BFCM
You know we’re through BFCM when all the SaaS vendors start telling you the amount of GMV they processed. And since they’re all out now: Congrats; you made it.
We’re going to skip the traditional “here’s how much volume we saw,” but still recap BFCM from a customer behavior standpoint—but we're going to do it in a way that challenges how you think about loyalty and its relationship to seasonal promotions, especially Holiday.
We’ve spent time in this newsletter talking about how to rethink loyalty as a merchandising lever and, when doing so, what you might want to look at to quantify that impact. What we haven’t looked at, though, is what loyalty program impact looks like over holiday. To do that, we analyzed returning customer behavior back to January 2023 and the results are interesting.
In short, brands with loyalty programs see returning customers display more subscription-like tendencies—even if they don’t have subscription programs. These tendencies reveal themselves in two ways:
Purchase behavior of loyalty customers is more consistent throughout the year, meaning it’s less impacted by seasonality and major discounting events, like BFCM.
What customers buy is more predictable—with nearly 2/3 of all returning customer orders containing at least one product they purchased before (a rate that’s 25% higher than brands without loyalty programs).
This is a pretty compelling development and a major win for brands looking to improve predictability from their existing customers. The results of this predictably can mean better LTV modeling, better demand planning and higher margins.
So, here’s what it looks like:
In our analysis, we indexed weekly order volumes for loyalty and non-loyalty orders. What you see in the graph above are two huge spikes for BFCM among non-loyalty orders—as you’d expect. What is slightly surprising, though, is how much variance there is below baseline throughout the rest of the year for those non-loyalty customers.

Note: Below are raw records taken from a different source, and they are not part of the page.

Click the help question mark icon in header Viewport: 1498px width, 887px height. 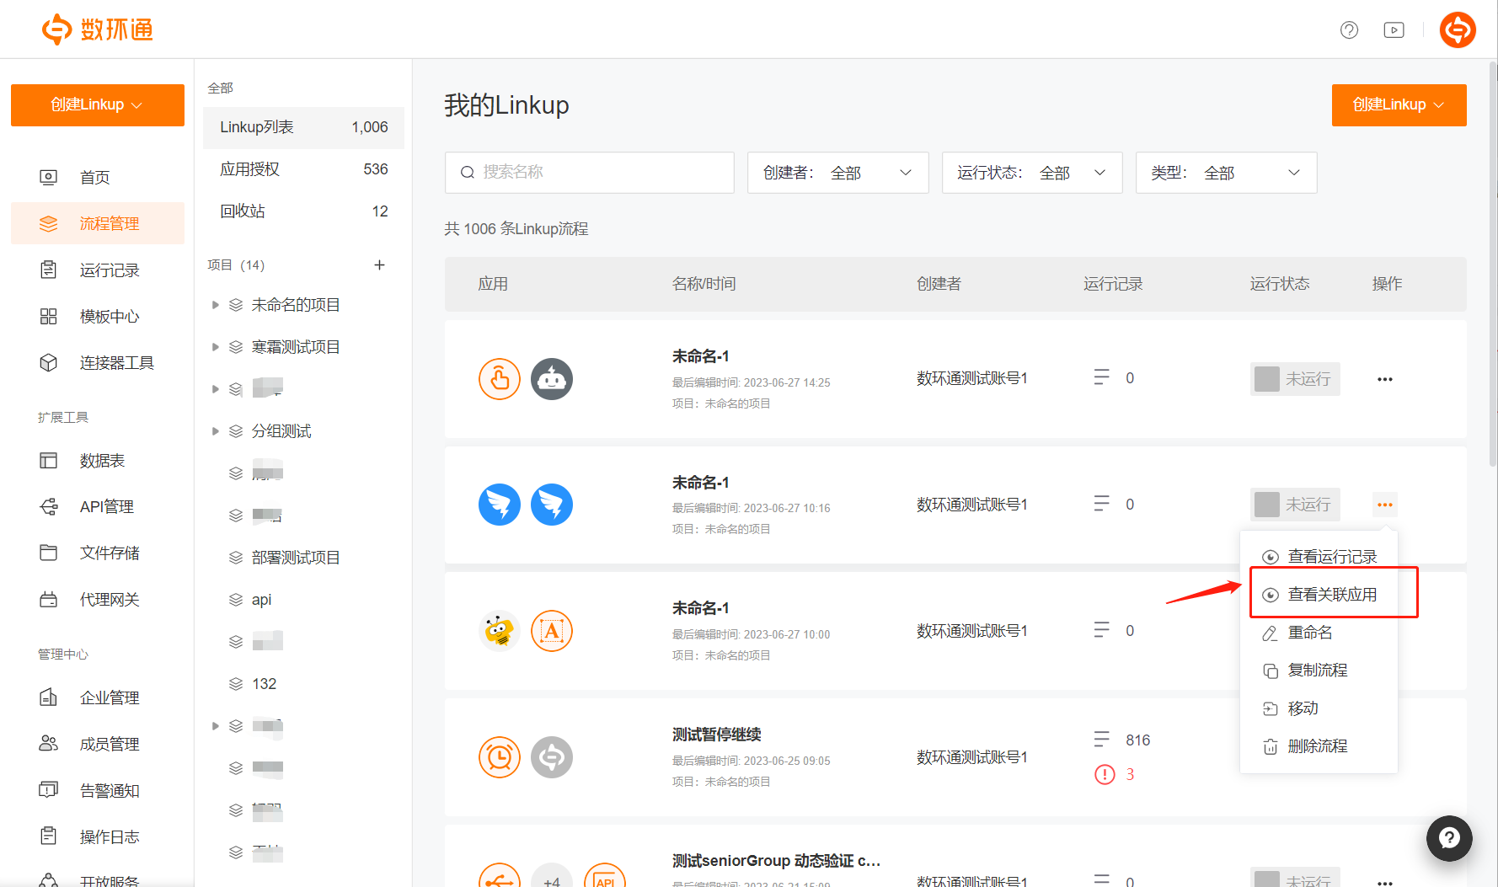tap(1349, 30)
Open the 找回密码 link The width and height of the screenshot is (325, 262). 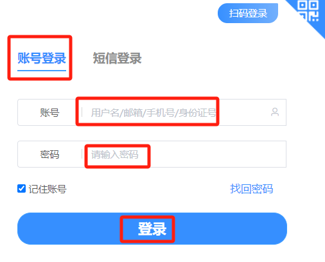pos(251,189)
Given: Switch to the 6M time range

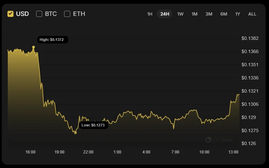Looking at the screenshot, I should (x=224, y=14).
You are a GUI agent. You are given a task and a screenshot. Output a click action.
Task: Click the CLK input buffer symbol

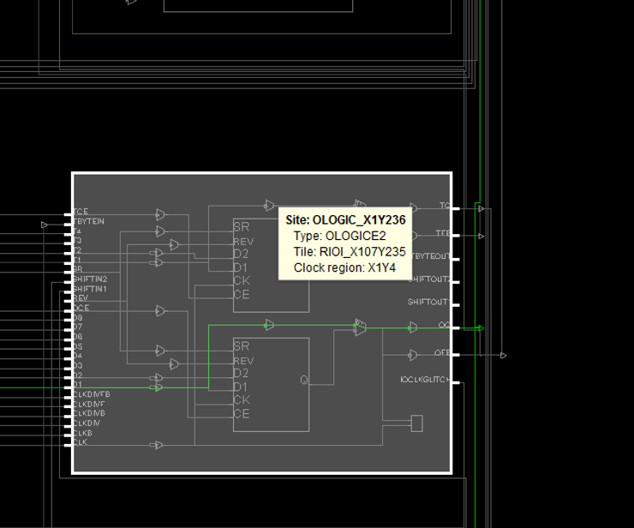click(158, 444)
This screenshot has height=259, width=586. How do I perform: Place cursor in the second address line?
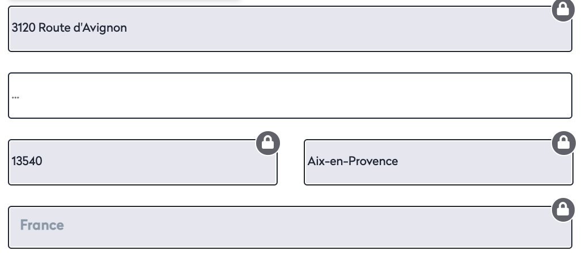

Loyalty, on the other hand, stays very tight to baseline throughout the year—and, yes, even through BFCM. Though you might look at this and say, “hey, why isn’t the spike pronounced at BFCM,” the answer is rooted in the fact that those customers are buying ahead of BFCM and, therefore, saving you margin by not taking advantage of elevated discounting during Holiday season. This is a big win and one worth thinking about. Loyalty, in a sense, smooths out your customer demand, meaning you don’t need to run as many big discount events to deliver sales. It’s a huge margin win.
On the other end of the predictability spectrum, we also found that what customers buy is more consistent when brands offer loyalty programs—even during BFCM.
What we see from brands with loyalty programs is a more regimented routine from customers.
While the percent of customers who only purchase a product they purchased before is identical between loyalty and non-loyalty brands, the difference appears when customers start deviating from that routine. Among brands with loyalty programs, customers try new products, but they more often try new products while keeping a routine around their existing product. These brands, in other words, are earning more shelf space from customers.
Brands without loyalty programs, on the other hand, are swapping shelf space: far fewer customers continue to purchase products they purchased before, even as they explore new ones.
During BFCM this year, this was more apparent than any other point: When a brand had a loyalty program, customers were 50% more likely to include a product they purchased before in their order (when compared to brands without a loyalty program).
Combined, these insights show you that customer behavior doesn’t change all that much during BFCM for brands with loyalty programs. And that’s a good thing. More sales in a more predictable fashion with routine-building habits delivers better value to the brand going forward.